» Acciones requeridas:
1) Responde según el texto sobre el cine de Susanne Bier:
(a) ¿Con qué película obtuvo Susanne Bier el Oscar?
(b) ¿Dónde se vio su trabajo A Second Chance?
(c) ¿Cuánto tiempo ha pasado Serena en el lúgubre cajón?
2) Escribe lo que sigue al texto sobre el cine de Susanne Bier, a partir de su última frase.

··· Fragmento seleccionado ···

Susanita tiene un Oscar.
– ¿El bebé ha muerto?
– Sí. Y no podremos tener más.
Este diálogo aleatorio comprende a la perfección la esencia del cine más reciente de Susanne Bier, la directora empeñada en trolear al mundo entero y cuestionarse sobre los posibles límites del pornodrama desde la consecución del Oscar con En un mundo mejor allá por 2011. La licencia concedida implícitamente por la estatuilla ha desembocado en una suerte de catarsis, que parece haber desatado la naturaleza ya encerrada en sus anteriores películas para convertirla en algo mucho más oscuro y loco, colindante incluso con una personal y negrísima visión del humor. Cuando todavía no nos hemos recuperado del tremendo impacto que supuso ver y desentrañar su último trabajo A Second Chance en San Sebastián, Serena abandona el lúgubre cajón en el que ha pasado los últimos dos años para convertir definitivamente a la directora danesa en una figura clave para entender el mainstream actual y su perentoria necesidad de refundar fórmulas caducas, al menos en apariencia.

··· Entradas ···

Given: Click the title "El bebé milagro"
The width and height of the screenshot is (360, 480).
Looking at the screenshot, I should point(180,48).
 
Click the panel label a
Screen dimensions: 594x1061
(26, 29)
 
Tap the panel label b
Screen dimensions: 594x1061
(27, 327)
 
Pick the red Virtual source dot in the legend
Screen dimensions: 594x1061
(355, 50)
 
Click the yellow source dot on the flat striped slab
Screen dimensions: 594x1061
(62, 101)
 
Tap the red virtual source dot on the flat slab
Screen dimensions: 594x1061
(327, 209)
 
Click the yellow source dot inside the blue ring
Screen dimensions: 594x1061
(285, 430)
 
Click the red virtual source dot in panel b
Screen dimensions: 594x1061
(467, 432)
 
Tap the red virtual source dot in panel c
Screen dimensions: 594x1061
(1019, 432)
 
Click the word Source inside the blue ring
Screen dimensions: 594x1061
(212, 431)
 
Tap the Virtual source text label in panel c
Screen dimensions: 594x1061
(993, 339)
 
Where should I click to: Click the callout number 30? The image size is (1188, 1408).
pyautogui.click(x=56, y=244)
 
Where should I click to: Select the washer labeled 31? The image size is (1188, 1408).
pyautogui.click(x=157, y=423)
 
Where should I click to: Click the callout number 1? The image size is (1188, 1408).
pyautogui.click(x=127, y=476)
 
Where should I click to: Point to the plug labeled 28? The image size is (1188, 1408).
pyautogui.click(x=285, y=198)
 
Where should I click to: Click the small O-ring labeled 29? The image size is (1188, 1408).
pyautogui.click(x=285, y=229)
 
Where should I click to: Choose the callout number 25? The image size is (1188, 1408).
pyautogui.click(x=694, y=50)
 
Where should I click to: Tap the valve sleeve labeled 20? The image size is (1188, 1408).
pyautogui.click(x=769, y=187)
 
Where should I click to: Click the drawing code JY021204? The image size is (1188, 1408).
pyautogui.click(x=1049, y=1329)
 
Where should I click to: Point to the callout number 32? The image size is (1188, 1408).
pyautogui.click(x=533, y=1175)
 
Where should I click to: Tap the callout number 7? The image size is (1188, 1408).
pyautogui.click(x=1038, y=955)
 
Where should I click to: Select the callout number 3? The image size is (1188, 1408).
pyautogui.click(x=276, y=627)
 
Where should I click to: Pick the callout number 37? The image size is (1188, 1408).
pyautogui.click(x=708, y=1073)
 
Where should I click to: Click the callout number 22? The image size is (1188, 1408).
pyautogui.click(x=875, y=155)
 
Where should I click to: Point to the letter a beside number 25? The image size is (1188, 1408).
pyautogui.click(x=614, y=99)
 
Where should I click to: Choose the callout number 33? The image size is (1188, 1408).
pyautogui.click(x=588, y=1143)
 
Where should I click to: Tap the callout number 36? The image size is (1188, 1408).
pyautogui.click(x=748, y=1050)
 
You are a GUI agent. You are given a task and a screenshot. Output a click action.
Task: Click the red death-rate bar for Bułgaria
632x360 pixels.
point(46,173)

···

» Respuestas por tarea:
1)
(a) Con En un mundo mejor.
(b) En San Sebastián.
(c) Los últimos dos años.

2)
Echando un primer vistazo a su caparazón, Serena parece bastante alejada de las coordenadas en las que tiende a moverse Bier. Para su segunda aventura estadounidense no ha trabajado sobre un guión de su habitual colaborador danés Anders Thomas Jensen –supervisor también de la historia del Anticristo de Von Trier, por si el dato ayuda a entender algo–, sino del sincarisma Christopher Kyle (Alejandro Magno) sobre un best-seller de Ron Rash. Pero las lógicas dudas sobre su personalismo no tardan en quedar disipadas, y es que se antojaba complicado dejar tamaña huella en una historia que se presumía tan acartonada. Conocedora de lo que supone acercarse a un melodrama clásico y, quizá aquí esté otra de las claves, a Bradley Cooper y Jennifer Lawrence, una de las parejas de moda en Hollywood justo después de rodar El lado bueno de las cosas; Susanne no se corta un pelo al poner toda la carne en el asador para construir su diatriba antirromántica. Ahora no está su guionista, pero el fotógrafo y montador habituales han viajado desde Dinamarca para contribuir a hacer el Mal –o el Bien, según se mire–.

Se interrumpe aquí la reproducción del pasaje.